Gamc is the ** gamma** of the capture device. Monitors also have gamma = gamm defined by

**monitor luminance = (pixel level ⁄ 255) ^{gamm}**

Both gammas affect the final image contrast,

**System gamma = gamc * gamm**

Gamc is typically around 0.5 = 1/2 for digital cameras. Gamm is 1.8 for Macintosh systems; gamm is 2.2 for Windows systems and several well known color spaces (sRGB, Adobe RGB 1998, etc.). Images tend to look best when system gamma is somewhat larger than 1.0, though this doesn’t always hold— certainly not for contrasty scenes. For more on gamma, see Glossary, Using Imatest SFR, and Monitor calibration.

Using the equation, **density = – log _{10}(exposure) + k**,

**log _{10}(normalized pixel level) = log_{10}( k_{1 }exposure^{gamc} ) = k_{2} – gamc * density**

This is a nice first order equation with slope gamc, represented by the **blue** dashed curves in the figure. But it’s not very accurate. A second order equation works much better:

**log _{10}(normalized pixel level) = k_{3} + k_{4} * density + k_{5} * density^{2}**

k_{3}, k_{4}, and k_{5} are found using second order regression and plotted in the **green** dashed curves. The second order fit works extremely well.

- Saturation S in HSV color representation is defined as S(HSV) = (max(R,G,B)-min(R,G,B)) ⁄ max(R,G,B). S correlates more closely with perceptual White Balance error in HSV representation than it does in HSL.

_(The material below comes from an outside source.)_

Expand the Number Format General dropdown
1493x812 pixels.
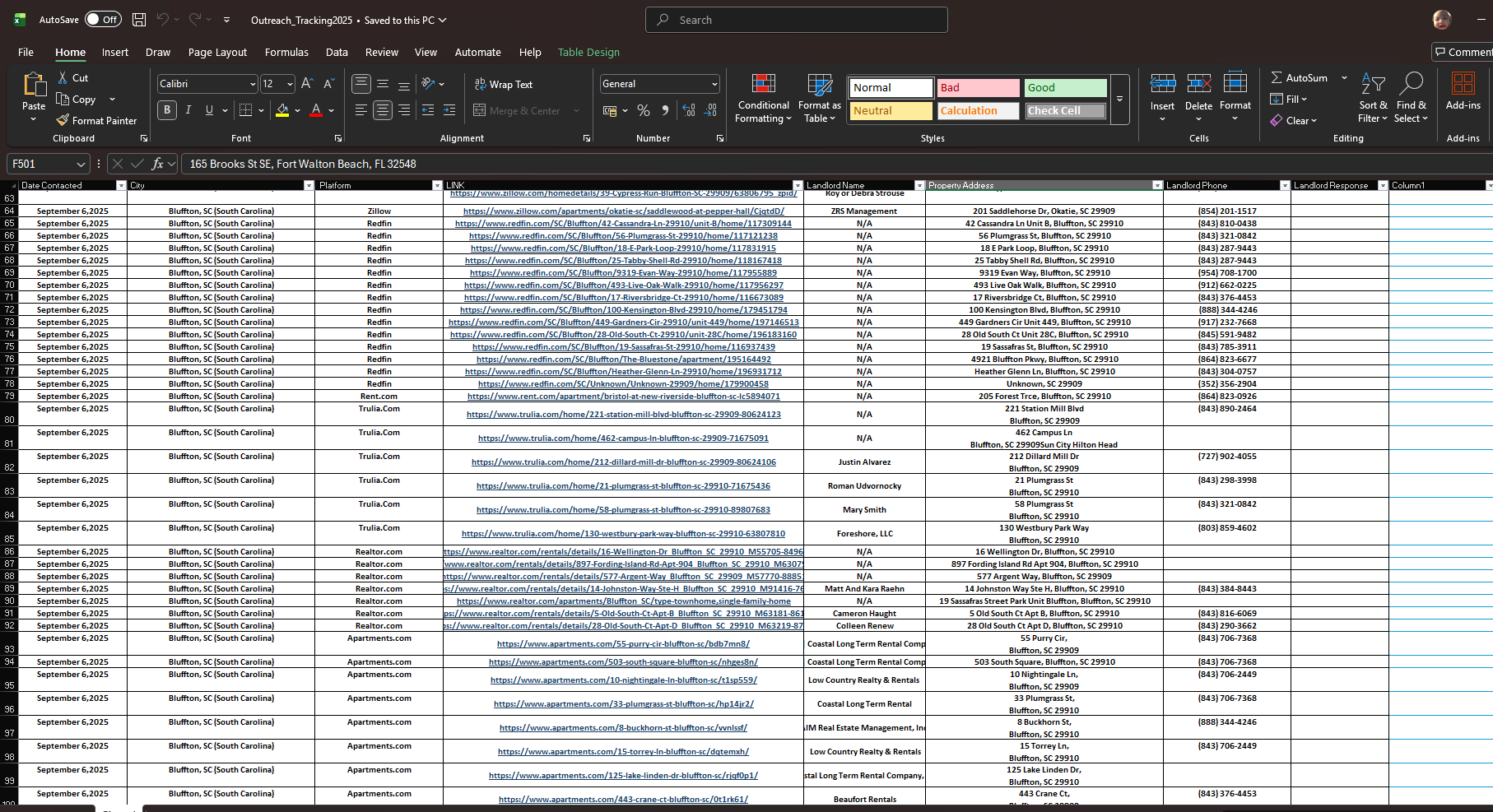714,84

The the equation for saturation boost in the lower image of the third figure is S’ = (1-e^{-4S }) ⁄ (1-e^{-4}), where e = 2.71828…

*Grayscale levels and exposure error *

*Grayscale levels and exposure error*

Colorchecker grayscale patch densities (in the bottom row) are specified as 0.05, 0.23, 0.44, 0.70, 1.05, and 1.50. Using the equation, pixel level = 255 * (10^{–density} ⁄ 1.06)^{(1/2.2)} (see ISO speed, below), the ideal pixel levels would be 236, 195, 157, 119, 83, and 52, about 3% lower than the values measured by Bruce Lindbloom (242, 201, 161, 122, 83, and 49 for the Green channel) and provided with a Colorchecker purchased in October 2005 (243, 200, 160, 122, 85, 52). On the average, these measured values fit the equation,

pixel level = 255 * (10^{–density} ⁄ 1.01)^{(1/2.2)}

Colorchecker Exposure error is measured by comparing the measured pixel levels of patches 2-5 in the bottom row (20-23 in the chart as a whole) with the selected reference levels. White and black patches 1 and 6 of the bottom row (19 and 24) are omitted because they frequently clip.

Gamma is the average slope of log pixel level vs. Log exposure, measured from patches 2-5 in the bottom row, shown on the right as a diagonal dotted blue line (**·········**). Pixel level is approximately proportional to exposure^{gamma}, hence log_{10}(exposure) is proportional to log_{10}(pixel level) ⁄ gamma, the log exposure error for an individual patch is

Δ(log exposure) = (log_{10}(measured pixel level) – log_{10}(reference level)) ⁄ gamma

Using the mean value of Δ(log exposure) for patches 2-5 and the equation, f-stops = 3.32 * log exposure,

Exposure error in f-stops = 3 32 * (mean(log_{10}(measured pixel level) – log_{10}(reference level))) ⁄ gamma

For Stepchart linear grayscale charts, patches 4 & larger are used for calculating Exposure error.

**ISO sensitivity**

**ISO sensitivity**

Two types of ISO sensitivity are calculated: Saturation-based Sensitivity and Standard Output Sensitivity. These measurements are described on the ISO Sensitivity page.